Solr Collection vs Cores

I struggle with understanding the difference between collections and cores. If I understand it correctly, cores are multiple indexes. Collection consists of cores, so essentially they share the same logic in separation, i.e. separate cores and collections have separate end-points.
I have the following scenario. I create a backend for cloud service for several online shops. Each shop has a set of products, to which customers can add reviews. I want to index static data (product information) separately from dynamic information(reviews) so I can improve performance.
How can I best separate in Solr???
From the SolrCloud Documentation
Collection: A single search index.
Shard: A logical section of a single collection (also called
Slice). Sometimes people will talk about "Shard" in a physical sense
(a manifestation of a logical shard)
Replica: A physical manifestation of a logical Shard, implemented
as a single Lucene index on a SolrCore
Leader: One Replica of every Shard will be designated as a Leader to
coordinate indexing for that Shard
SolrCore: Encapsulates a single physical index. One or more make up
logical shards (or slices) which make up a collection.
Node: A single instance of Solr. A single Solr instance can have
multiple SolrCores that can be part of any number of collections.
Cluster: All of the nodes you are using to host SolrCores.
So basically a Collection (Logical group) has multiple cores (physical indexes).
Also, check the discussion
Core
In Solr, a core is composed of a set of configuration files, Lucene index files, and Solr’s
transaction log.
a Solr core is a
uniquely named, managed, and configured index running in a Solr server; a Solr server
can host one or more cores.
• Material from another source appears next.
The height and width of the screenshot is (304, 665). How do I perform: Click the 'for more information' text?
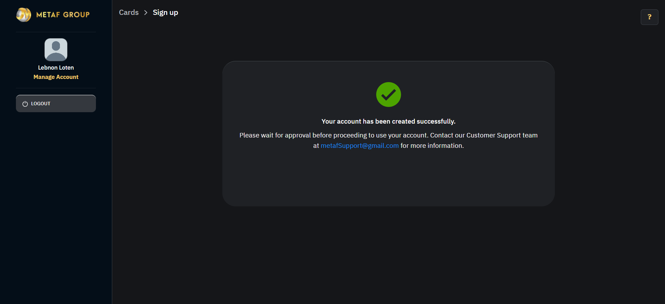click(432, 146)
A core is typically used to separate documents that have
different schemas
collection
Solr also uses the term collection, which only has meaning in the context
of a Solr cluster in which a single index is distributed across multiple servers.
SolrCloud introduces the concept of a collection, which extends the concept of a uniquely
named, managed, and configured index to one that is split into shards and distributed
across multiple servers.
As per my understanding:
In distributed search,
Collection is a logical index spread across multiple servers.
Core is that part of server which runs one collection.
In non-distributed search,
Single server running the Solr can have multiple collections and each of those collection is also a core. So collection and core are same if search is not distributed.
Summary
Collection per server is called a core.
Collection is same as an index.
One Solr server can have many cores.
Collection is a logical index (Example usage for multiple collections: Say two teams in same group are not big enough to justify a full Solr server of their own. But they also do not want to mix their data in a single index. They can then create separate collections/indexes which will keep their data separate).
Its better to use a separate Solr Cloud rather than create collections if the data for a collection is big enough (not sure, comments please?)
Single instance
On a single instance, Solr has something called a SolrCore that is essentially a single index. If you want multiple indexes, you create multiple SolrCores.
Solr Cloud
With SolrCloud, a single index can span multiple Solr instances. This means that a single index can be made up of multiple SolrCore's on different machines. We call all of these SolrCores that make up one logical index a collection.
A collection is a essentially a single index that spans many SolrCore's, both for index scaling as well as redundancy. If you wanted to move your 2 SolrCore Solr setup to SolrCloud, you would have 2 collections, each made up of multiple individual SolrCores.
From Solr Wiki:
Collections are made up of one or more shards. Shards have one or
more replicas. Each replica is a core. A single collection represents
a single logical index.
This explains the use of cores and collections.
Single instance
When dealing with a single solr instance you query to cores.
The admin UI of a single Solr instance has no collection selector:
Solr Cloud
When dealing with Solr Cloud you query to collections.
The collections are organized in different cores (replicas, shards) on different solr instances.
The admin UI of a Solr Cloud instance has a collection and core selector. But cores are technically instances, here:
From the Solr docs:
Usage: solr create [-c name] [-d confdir] [-n configName] [-shards #]
[-replicationFactor #] [-p port] [-V]
Create a core or collection depending on whether Solr is running in
standalone (core) or SolrCloud mode (collection). In other words,
this action detects which mode Solr is running in, and then takes
the appropriate action (either create_core or create_collection).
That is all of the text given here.